Aku menghentikan langkahku. Seperti yang dibilang oleh anjingku yang bernama Fulgur itu, aku sudah menyadari niatan mereka, bahkan sejak tadi saat aku sedang terbuai dengan kehidupan masa laluku itu.

“Sudah kuduga. Kalian memanglah seekor anjing liar, yang selalu mengais makanan dari tubuh tuannya sendiri.”

Kali ini aku benar benar marah, hingga mengeluarkan aura sihirku yang berwarna keunguan itu. Aku dapat merasakan ketakutan dari ketiga anjingku yang pengecut itu. Anjingku yang pertama, Fulgur, mulai berjalan mundur menjauhiku saat aku mulai menoleh ke arahnya.

“Apa kamu kira hanya dengan mencuri pedang milik seorang pahlawan, bisa membuat menjadi seorang pahlawan juga ?” tanyaku dengan nada mengancam. Aku mulai mengambil pedang zweihander yang kusimpan di belakang punggungku.

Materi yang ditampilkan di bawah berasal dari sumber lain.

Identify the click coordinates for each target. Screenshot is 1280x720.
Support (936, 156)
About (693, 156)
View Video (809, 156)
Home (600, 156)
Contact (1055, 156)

“Hmph, kami bertiga tidak perlu menjadi pahlawan untuk membalaskan dendam ibu kami, ****** !!”

Anjing bernama Fulgur itu akhirnya berlari ke arahku sambil menghunuskan pedang milik pria bernama Optio tadi ke arahku. Dasar makhluk rendahan, dia kira bisa mengalahkan ku dengan menggunakan teknik seperti itu. Aku memegang zweihander ku dengan kedua tangan kemudian mengeluarkan seluruh kekuatan dari energi sihirnya yang membuat ketiga anjing itu terhempas ke belakang.

“Jadi begitulah .....”

“Tonitrui, kita bunuh mereka semua.”

Ketiga anjingku itu mulai bergidik ketakutan. Mereka hanya dapat berpura pura tidak gemetaran di hadapanku.

“Majulah, anjing anjing nakal.” ucapku dengan nada sinis.

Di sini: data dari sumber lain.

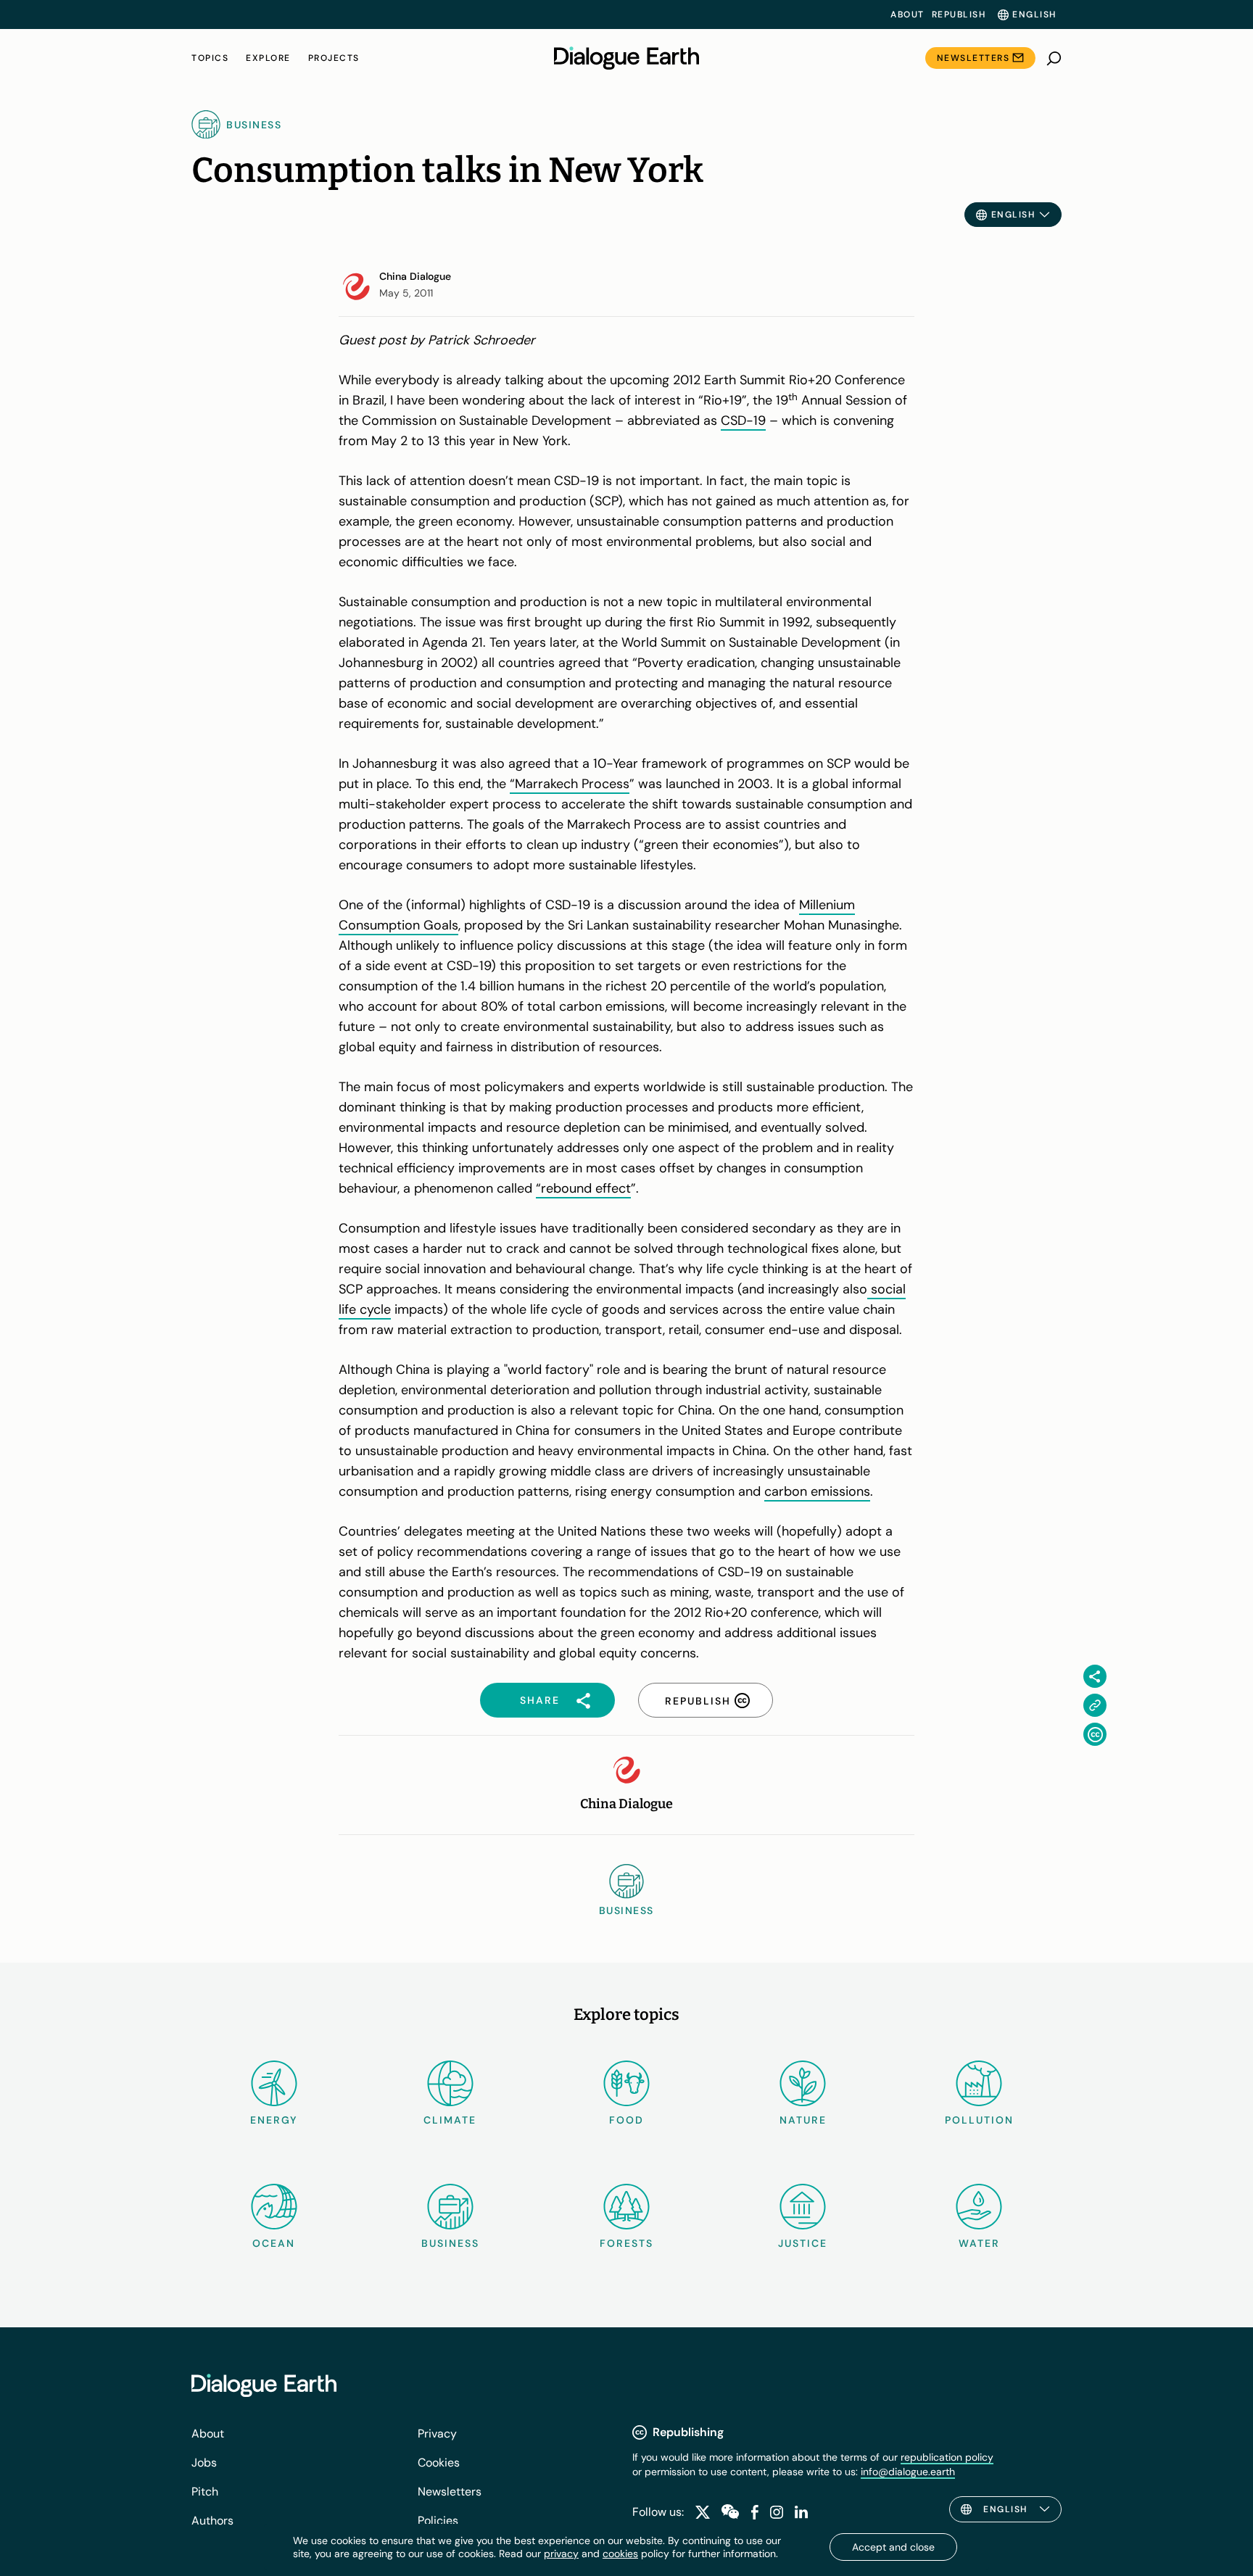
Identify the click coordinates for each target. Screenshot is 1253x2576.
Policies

“Ignis, kita maju sekarang !”

Yang bernama Fulgur memang berani sekali. Temannya, atau harus kusebut sebagai saudaranya yang bernama Ignis juga ikut berlari ke arahku. Walaupun mereka semua hanyalah segelintir sampah di hadapanku, aku tetap akan melayani mereka dengan serius. Walaupun aku tidak terbiasa dengan cara bertarung yang menghabiskan waktu seperti ini, setidaknya aku akan sedikit menghibur mereka dengan pertarungan sengit yang hanyalah palsu.

Mereka mulai menyerang ku dari dua arah yang berbeda, kiri dan kanan. Walaupun tiap serangan mereka cukup mudah untuk ditangkis, tetap saja serang bergiliran mereka sangat menyebalkan. Si anjing kedua, Ignis, kemudian mulai menyerang ku menggunakan tongkat berapinya dengan gerakan seperti menari dibantu oleh kelenturan tubuhnya. Harus kuakui, anjing yang satu ini layak untuk menjadi petarung tingkat atas.

Serangan terus menerus dari kedua anjing ini akhirnya berhasil membuatku sedikit terpojok. Aku menahan kedua senjata mereka berdua menggunakan zweihander kesayanganku, Tonitrui. Kedua anjing ini sepertinya sudah mulai memiliki harapan bahwa mereka dapat mengalahkan ku. Momen seperti inilah yang aku tunggu. Saatnya melakukan serangan balik dan menghancurkan harapan bodoh mereka itu.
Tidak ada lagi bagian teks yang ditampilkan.